Critics point to Laos’ rising debt risk as evidence that it is in danger of becoming a client state of China. The rail project’s cost is split between China and Laos by 7 to 3, but even this is a lot for Laos to shoulder: The government has had to borrow $480 million from the Export-Import Bank of China at a 2.3% interest rate, according to the government. Local reports say that the loan is collateralized on revenues from bauxite and potassium being mined in Laos, but the Nikkei Asian Review has been unable to verify these reports.
Sri Lanka has taken on a significant amount of debt to fund China-related infrastructure projects. © Getty Images
In March, the U.S.-based Center for Global Development warned about the country’s dependence on China. It cited Laos as among the eight countries with the highest debt ratio to China among the 68 countries funded under its Belt and Road Initiative. The think tank noted that the China-Laos railway represents almost half the country’s GDP, with the International Monetary Fund warning that the project “might threaten the country’s ability to service its debts.”
Prime Minister Thongloun remains optimistic. “I am not concerned much about the burden of debt or the construction of the high-speed railway,” he has said. Laos insists that it will repay its debt with profits from the railway, which officials say will start making money in its sixth year of operation.
Just across Laos’ eastern border in Vietnam, the attitude toward the China-funded rail project is different.
“Vietnam did not protest the Laos-China high-speed railway system,” said a former senior Vietnamese government official. “However, besides economic development, it is necessary to think about national sovereignty of ASEAN members, particularly neighboring nations.”
China and Vietnam have a long-standing rivalry. The two countries fought a brief war in 1979, and tensions continue to simmer over sovereignty of the Paracel Islands in the South China Sea. When China erected an oil rig in waters claimed by Vietnam in 2014, anti-China riots erupted across the country, sparking attacks on Chinese industrial parks and factories.
Beijing responded by freezing its financing for power projects in Vietnam. It was just one example of China’s use of punitive economic measures against countries that move out of step with its policy.
“China wanted to have economic influence over every area globally,” the former official said. “The concern is that China promised a ‘win-win’ solution, but the facts did not prove this policy, including with Vietnam.”
The China connection
With the largest ethnic Chinese population in Southeast Asia, totaling some 9 million, Thailand historically has close ties with China. Bangkok is home to one of the world’s largest Chinatowns.
In 2014, China was awarded a contract to build a high-speed railway from Bangkok to Nong Khai, a border town with Laos. Progress has been slow, however. The construction of the first 3.5k m leg that starts from Nakhon Ratchasima, in northeastern Thailand, and runs to Bangkok began only in December 2017.

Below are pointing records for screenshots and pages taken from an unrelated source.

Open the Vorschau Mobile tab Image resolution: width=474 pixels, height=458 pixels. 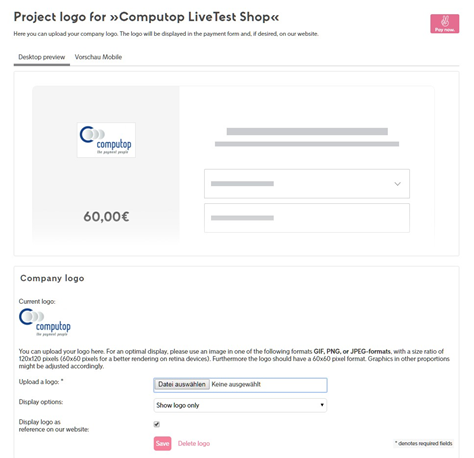click(x=98, y=57)
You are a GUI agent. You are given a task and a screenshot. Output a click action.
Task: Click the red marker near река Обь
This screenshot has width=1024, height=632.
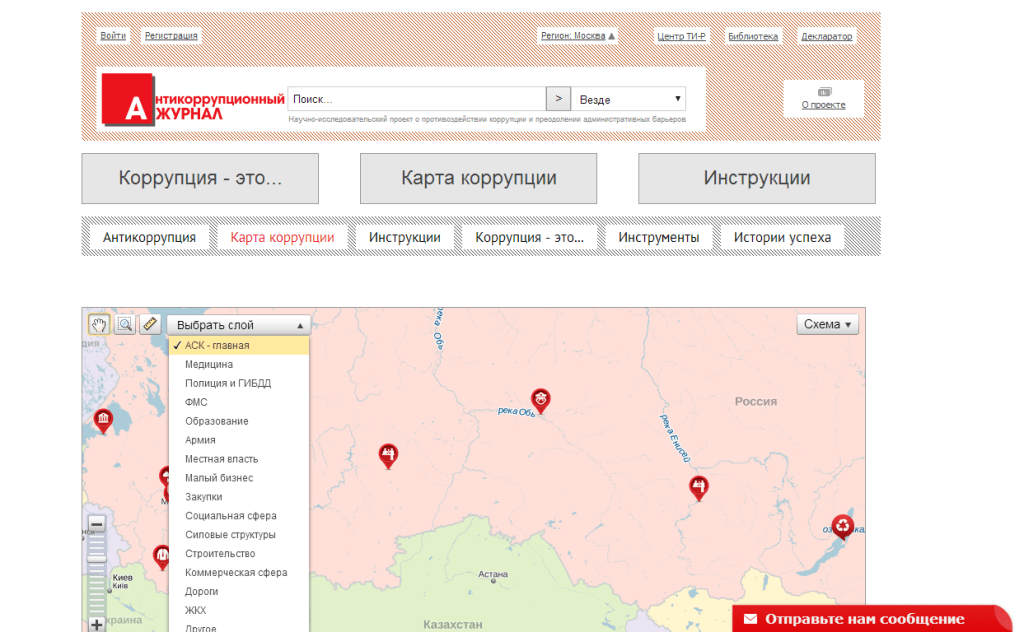(x=540, y=399)
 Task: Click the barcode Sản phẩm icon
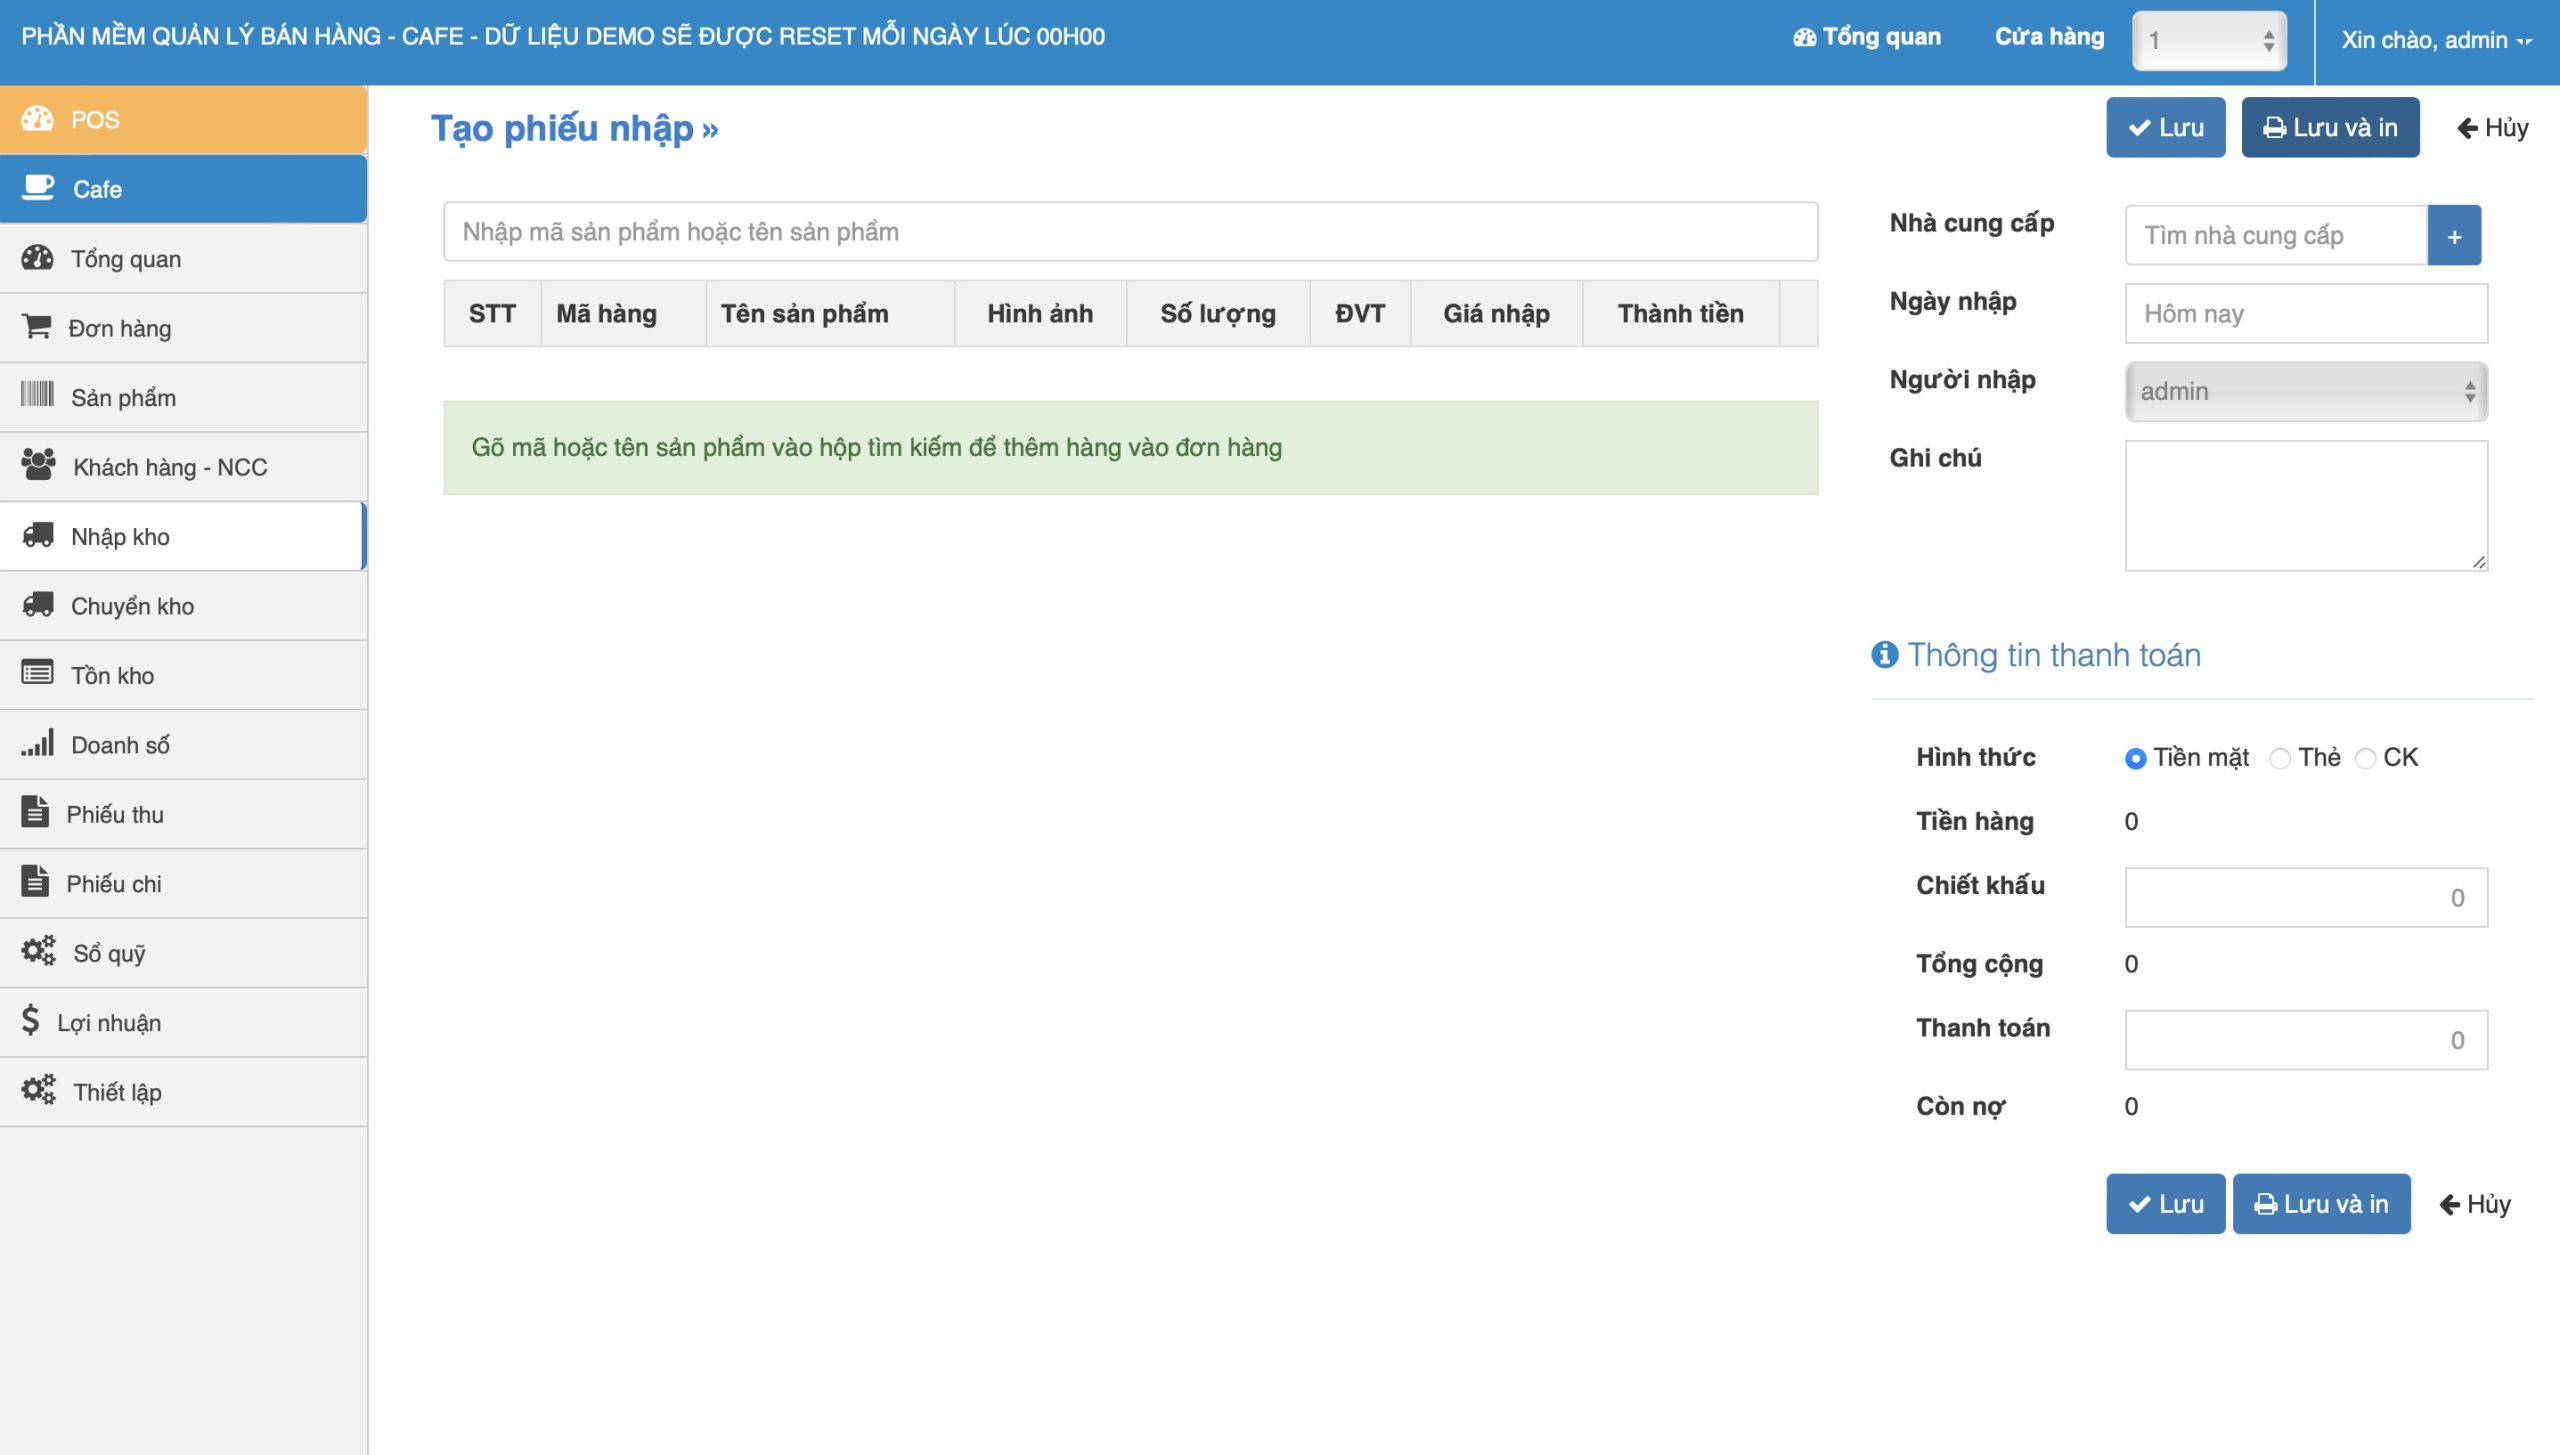tap(37, 395)
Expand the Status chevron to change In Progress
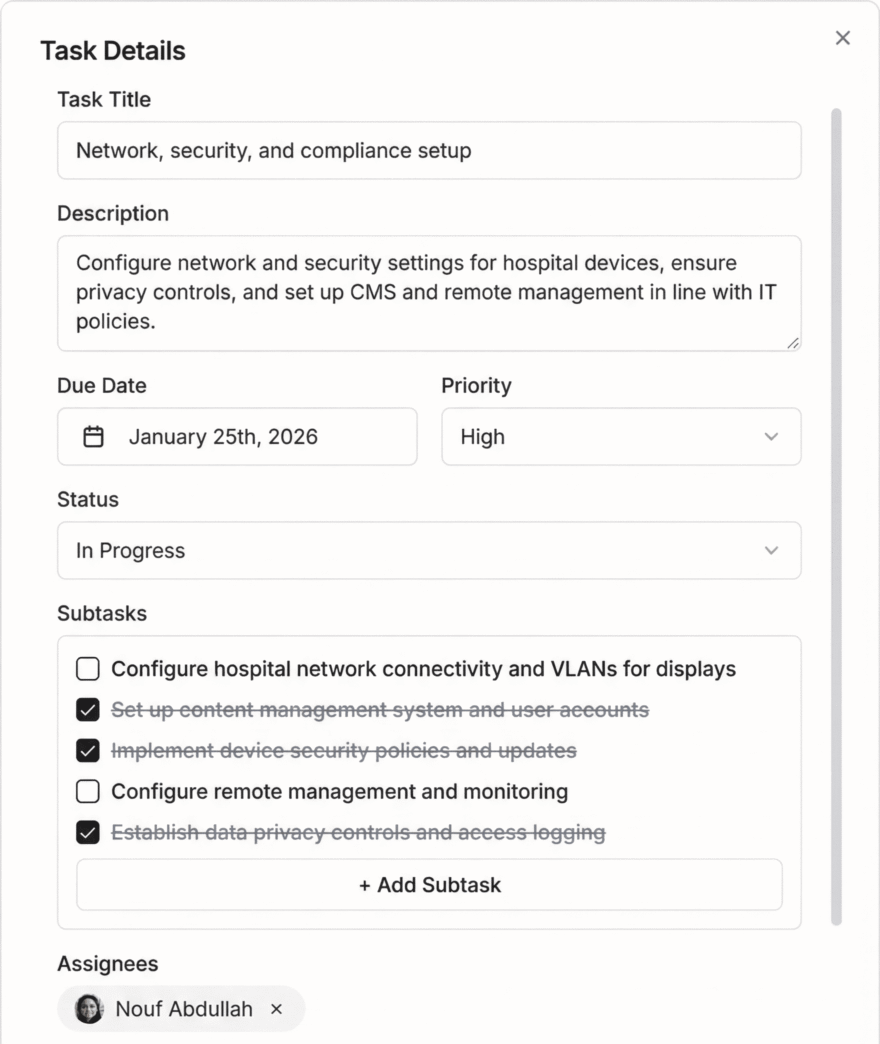Image resolution: width=880 pixels, height=1044 pixels. tap(770, 550)
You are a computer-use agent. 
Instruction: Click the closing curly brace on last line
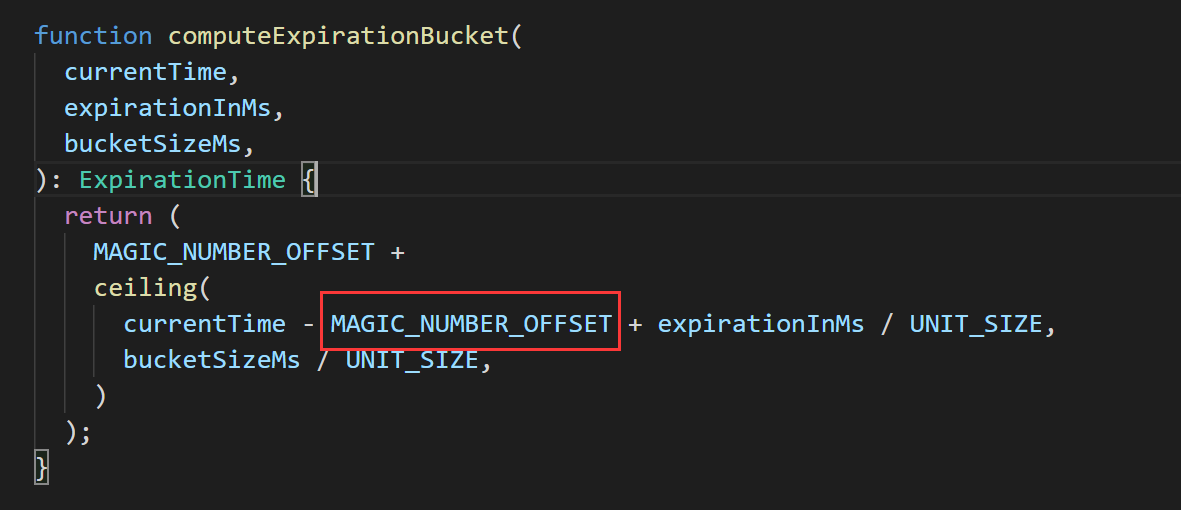(41, 467)
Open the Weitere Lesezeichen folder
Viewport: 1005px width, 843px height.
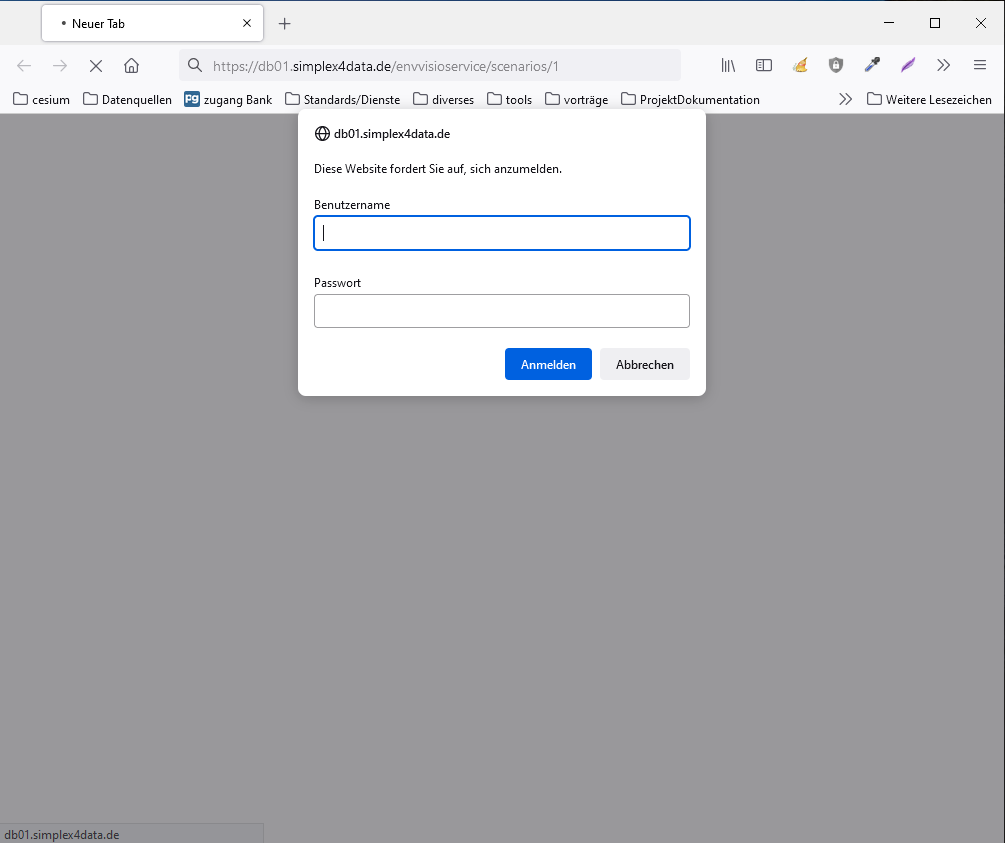coord(928,99)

Japan initially sought the project, but Bangkok leaned toward Beijing, which was more sympathetic to Thailand’s military-led regime that took over in a coup in 2014.
To officials in Tokyo, the growing Bangkok-Beijing ties came as a shock, and drove home the message that the geopolitical landscape is shifting.
In the past 10 years, China replaced Japan as Thailand’s biggest trading partner and emerged as the second-largest foreign direct investor after Japan. More than 10 million visitors from China a year also provide an important source of foreign exchange for a country that has seen only sluggish growth amid continued political turmoil.
But some in Thailand have voiced unease about the country’s growing dependence on China.
“Thailand must have a strategy to create a balance between investments of different countries, not to depend on or be biased toward just a certain country,” Dr. Anusorn Tamjai, a former Bank of Thailand board member, said. “If we lose the ability to maintain the balance, we could be overpowered and influenced by the Chinese capital.”
Dr. Surachart Bamrungsuk, professor of political science at Chulalongkorn University, said the rail links will have a major impact on Thailand’s national security. “Certainly, a high-speed train is a ‘political train’ since it is part of China’s strategic plan to connect Southeast Asia to China,” Surachart said.
Workers inspect a new Fuxing bullet train on Jan. 4 before it goes into service the following day. The train has a maximum speed of 350 kph. (Xinhua)
After nearly five years of military rule, Prime Minister Prayuth Chan-ocha’s junta is preparing for a return to democracy by holding general elections in February, though they could be postponed, ostensibly to avoid disrupting the coronation of the new king.
“The question is whether the Thai government after the post-coup period will open to other countries to compete with China in terms of investment for the rail system in the country,” Surachart said.
China is also vying for a 220-km high-speed rail link connecting the two international airports serving Bangkok — Suvarnabhumi and Don Mueang — and a third alternate gateway in U-Tapao.
A consortium that includes China Railway Construction is bidding for the $7 billion project, even as Japanese companies, including Hitachi, Itochu and construction company Fujita have decided stay out for now, citing a lack of financial viability.
The Japanese companies were wary of a lack of support from the Thai government, which has asked the bidders to find ways to make ends meet through the railway itself and related real estate development.
“I don’t think the deepening ties created by the railway would create a fundamental transformation,” Johns Hopkins’ Calder said. “What they will do is strengthen what already has been a strong tie for at least 200 years between Thailand and China,” he said. “It might be to the disadvantage of Japan.”